Women and Careers - Men and Babies ?

A s of late I have been wandering inspirationless on Tumblr, checking out blogs of interest and because so I stumbled on quite a few blogs on Parenting. It got me thinking about the future because honestly,
I can’t wait to have kids. :) ! ♥

· I can only speak for myself here but growing up I always wanted to be a mother. I don’t know how girls my age (19) feel about having kids (later in life of course). Growing up I feared that I wouldn’t be able to have kids and yes, it’s still lurking in the back of my mind but it doesn’t bother me as much as it used to. I think it’s because I’m really career-oriented right now. I’m all about finishing college, landing a good job, working hard and “saving” money. Now that I’ve grown up quite a bit I realized a lot more about myself, about the things I like, and the things I want to do in life. I’ve been questioning myself what I want in life and how I will balance a job and kids, etc.

Women and Careers
→ I want to direct this topic more towards Hmong women. To start, I am the first generation to be born in the U.S. My parents came from Laos after the Vietnam War, as many else have. & I have to say, the roles of Hmong women have changed greatly. Back in the homeland we didn’t go to school, we didn’t have jobs, we didn’t get to explore the world. Instead we cooked, cleaned, took care of the children, tended to small animals, and gardened. Here in the New World, us Hmong Women have choices. (← STRONG WORD) We are able to educate ourselves. We can work and make money. We can be anything.

· Being 19 and all, I feel like the world is in the palm of my hands. I have never felt such freedom, such independence. I can do this, I can do that. I don’t think many girls my age or younger realize this…so don’t mind me asking because I ask with pure intentions and heart. I think they’re a lot busier fighting their parents for some kind of freedom or falling head-over-heels over boys. Well whatever the situation, I will be honest here…I used to be that girl. The younger me often rebelled and I married at 17. lol I’m looking back, reflecting on my actions because like I said…the role of the Hmong Woman has changed.

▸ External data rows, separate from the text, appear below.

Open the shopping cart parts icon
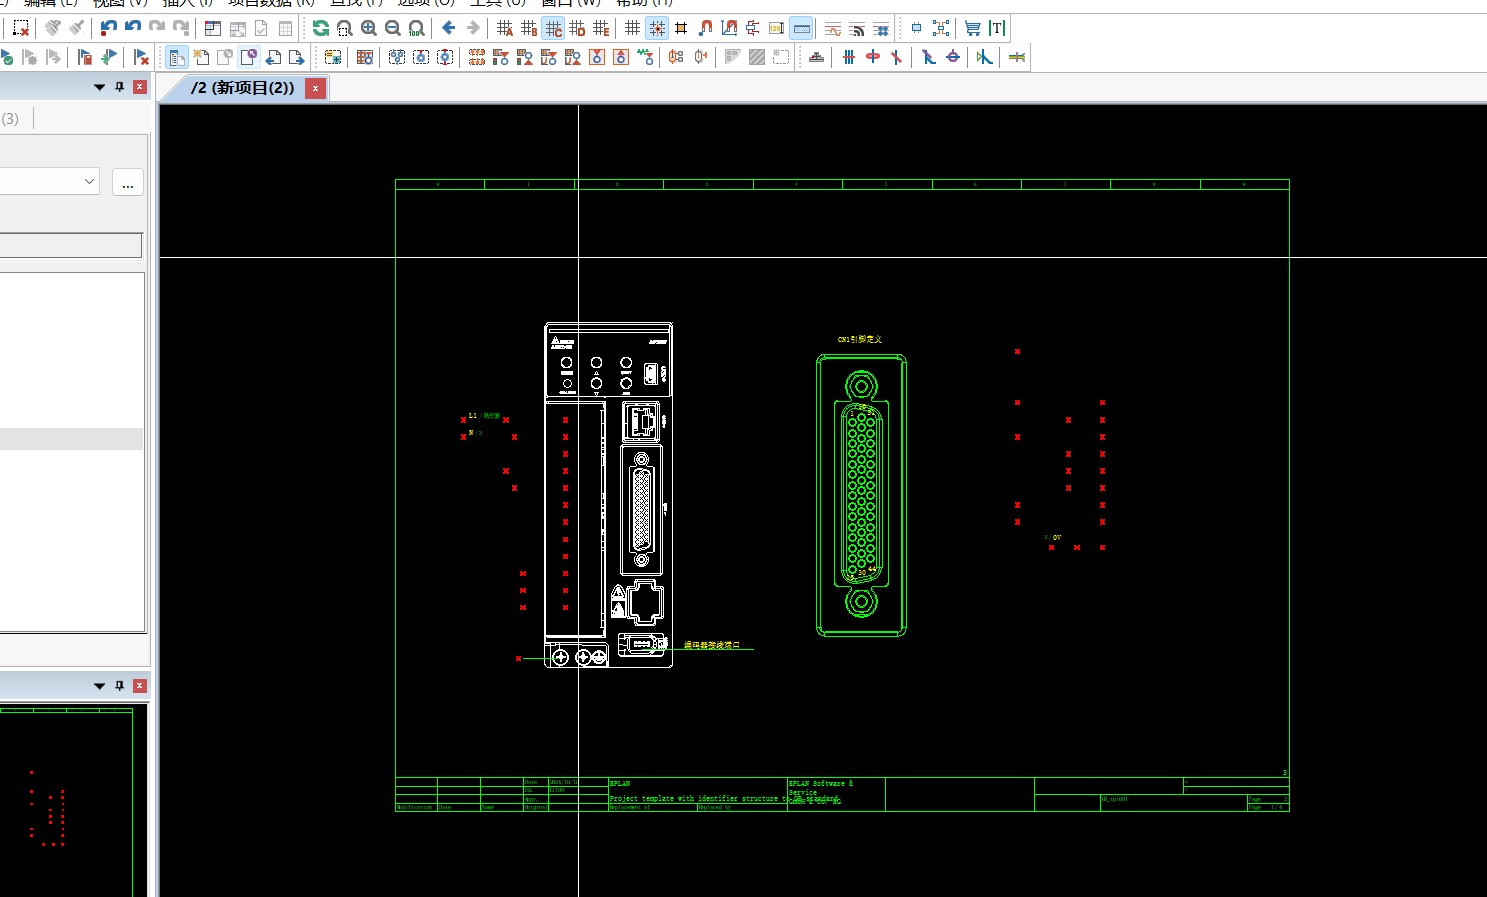The image size is (1487, 897). tap(972, 29)
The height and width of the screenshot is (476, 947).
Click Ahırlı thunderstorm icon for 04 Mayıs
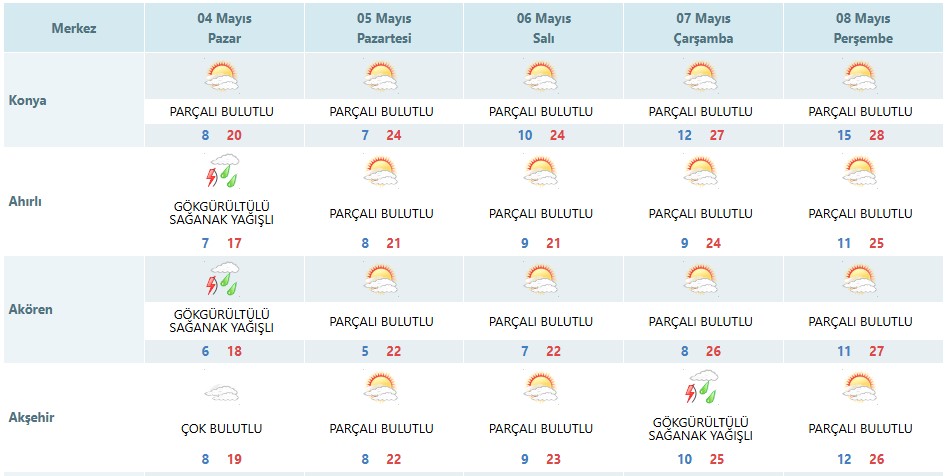pos(222,171)
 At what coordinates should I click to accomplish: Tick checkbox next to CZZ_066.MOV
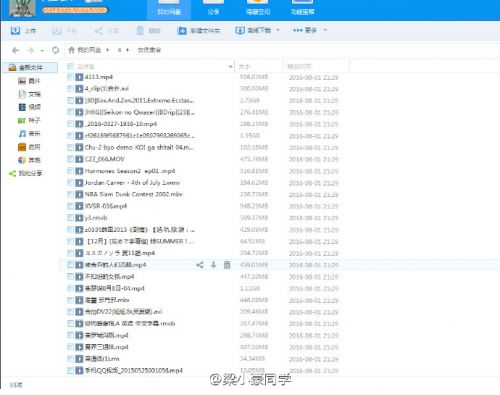pos(70,159)
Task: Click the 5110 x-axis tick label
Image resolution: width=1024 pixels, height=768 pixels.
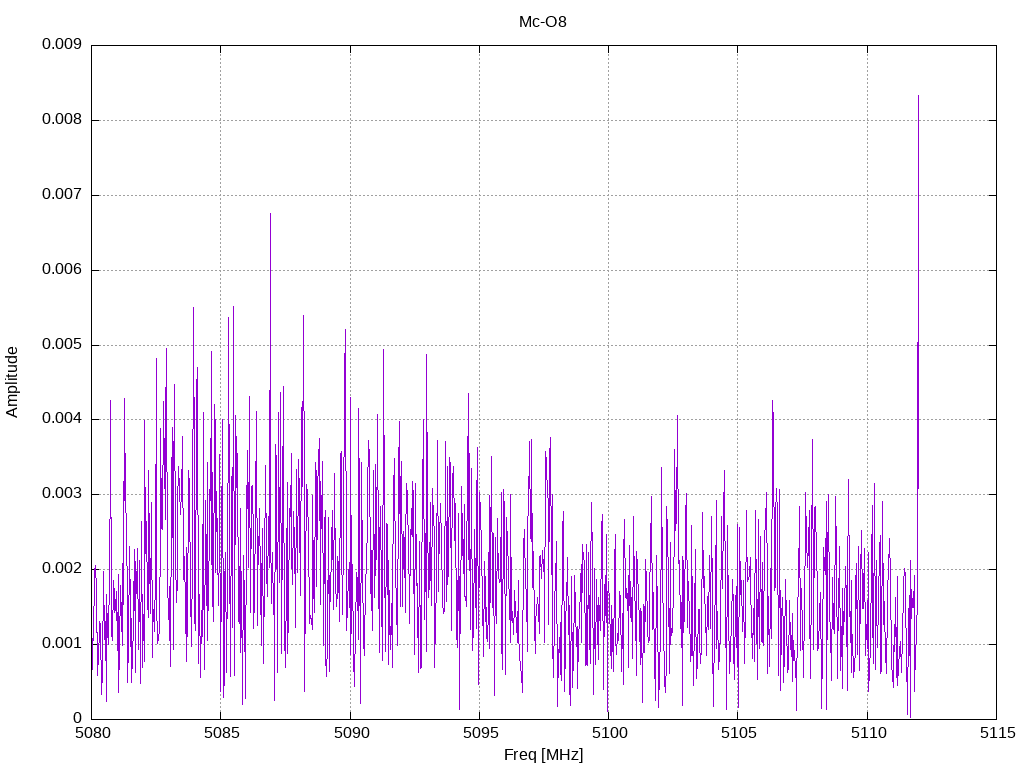Action: click(x=867, y=733)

· Hmong girls are to be educated (up to college), find a job (save money), and then get married and have kids. Up until they are married, their mothers are to teach them the traditions and customs of the Hmong woman (which is a lot fyi). From cooking to cleaning, proper language, respect, manners, etc. I like to say “Good Luck” to Hmong men who are trying to find their Hmong Superwoman…there are very few out there who are capable of doing literally everything in this day and age. I admit, it’s very hard. I’m very Americanized but follow old tradition customs. I give my respect to women who have a degree, job, and a happy home. That is everything I want (+more). lol But yes, us Hmong women have a lot to learn, both being Hmong and being Hmong-American.

· Bringing it back to children and parenting…as I grow older year by year, I grow more ambitious in life. I grab every opportunity that I can and I hope to be successful in whatever it is I want to be in. I literally want to do everything. However, it’ll be hard reaching my goals if my husband and I have kids. lol Which brings me to my next topic…

Men and Babies ?
→ The funny thing is that my husband and I made a promise about a year after our marriage. If 2012 didn’t happen or we lived through it, we would have kids in 2013. lol A promise is a promise but I don’t think I can follow through! lol HAHAHA I want to be healthy when I have children, financially-stable, a nice home, blah blah blah. :) * Yes, I want everything to be perfect and ready for our children because children are everything.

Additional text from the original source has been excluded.